JACQUES D’HILLERIN DE LA GRANGE,
CAPITAINE AU ROY AL-INFANTERIE A METZ

                  Le 27 novembre 1764, Jacques d’Hillerin de la Grange, capitaine au Royal-Infanterie, épousait à Metz, paroisse Saint-Gorgon, Elisabeth Poncelet[1].

Il était le fils de Claude-François[2], seigneur de la Groix de Pissotte, avocat du roi en la sénéchaussée de Fontenay-le-Comte, et de Marie-Perine Chauvière, et il avait vu le jour le 24 juillet 1718 à Saint-Remy de Pissotte.

Ses ancêtres étaient de bonne noblesse poitevine. L’un d’eux, Pierre d’Hillerin, écuyer, sieur de Saint-Hilaire, avait été conseiller­contrôleur à Mauléon; son arrière-grand-père François avait été lieutenant particulier à La Rochelle (1626) , et son grand-oncle François, chanoine de Luçon.

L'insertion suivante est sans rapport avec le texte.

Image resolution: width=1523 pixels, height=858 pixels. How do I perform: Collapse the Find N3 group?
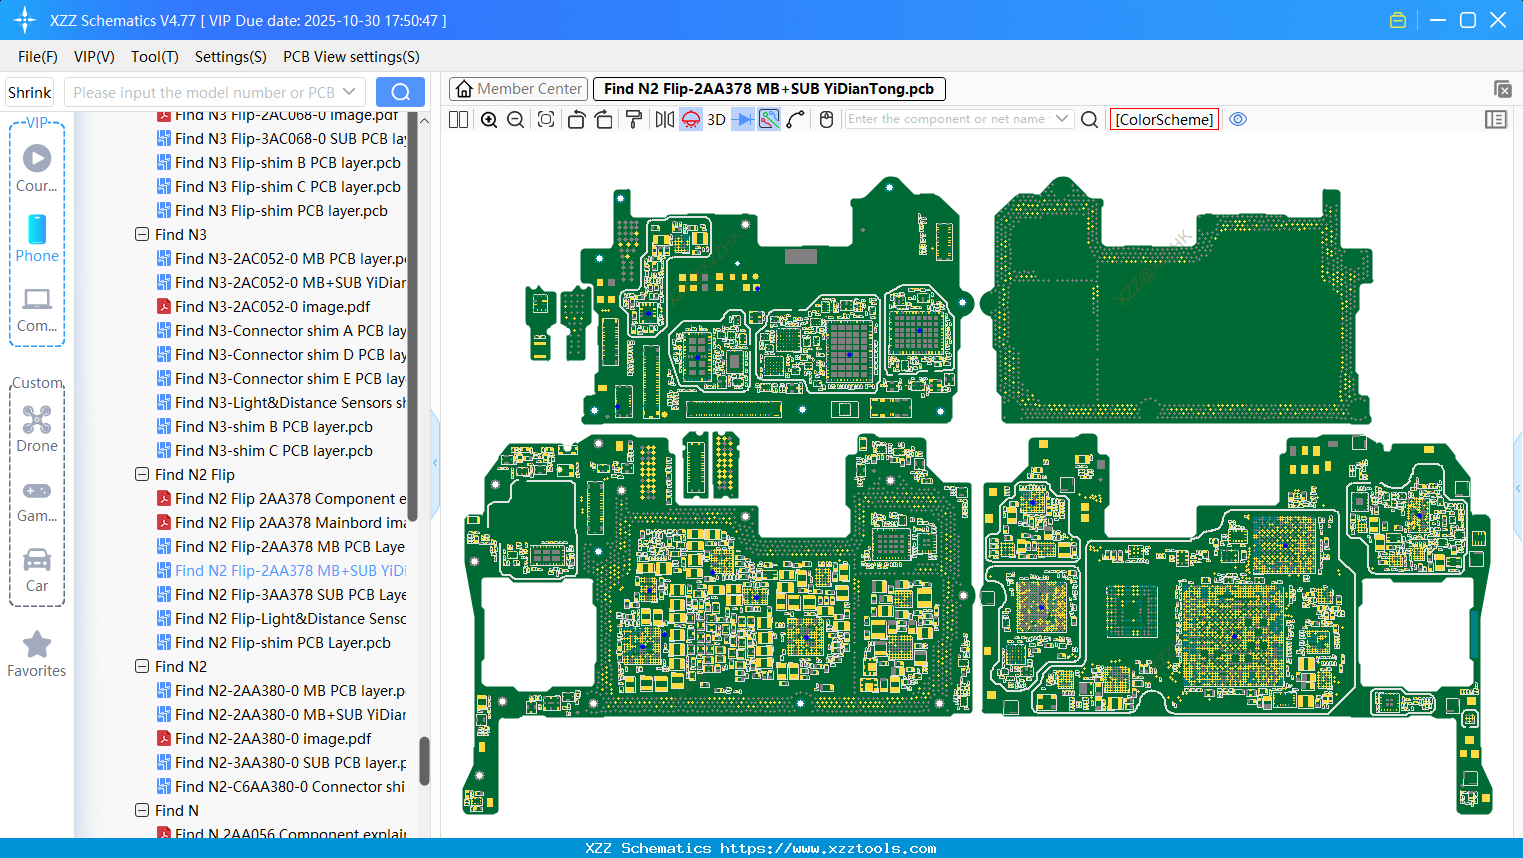[142, 234]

Jacques avait aussi un frère Charles-François, son aîné de huit ans qui, après des études au collège des Jésuites de Fontenay-le­Comte, vint à Paris où il se fit inscrire au barreau tout en continuant à cultiver la théologie et les sciences exactes. Il se lia d’amitié avec Réaumur et fréquenta assidument les Jansénistes. Il devait retourner à Fontenay pour y exercer la profession d’avocat et s’y maria. Un de ses fils, Jacques-François-Auguste, capitaine au régiment de Limousin, fut en garnison à Metz où il mourut à la Citadelle en 1776, âgé de 36 ans[3].

Charles-François, mort en 1777, fut un excellent généalogiste et un bon érudit qui, toutefois, ne voulut jamais rien faire imprimer.

Jacques d’Hillerin qui ajouta à son nom le patronyme de la Grange, s’enrôla à Metz, à 23 ans, comme volontaire dans le Royal­Infanterie (6 juin 1741); il devint lieutenant en 1742 et capitaine en 1747.

En 1759, les deux frères vont solliciter de Louis XV leur réintégration dans Ia noblesse que leur père avait perdue, s’étant « oublié au point de se laisser imposer à la taille », à cet impôt levé presqu’exclusivement sur les roturiers. Le souverain accéda à leur désir et réintégra les Hillerin de la Groix et de la Grange dans leurs prérogatives passées[4].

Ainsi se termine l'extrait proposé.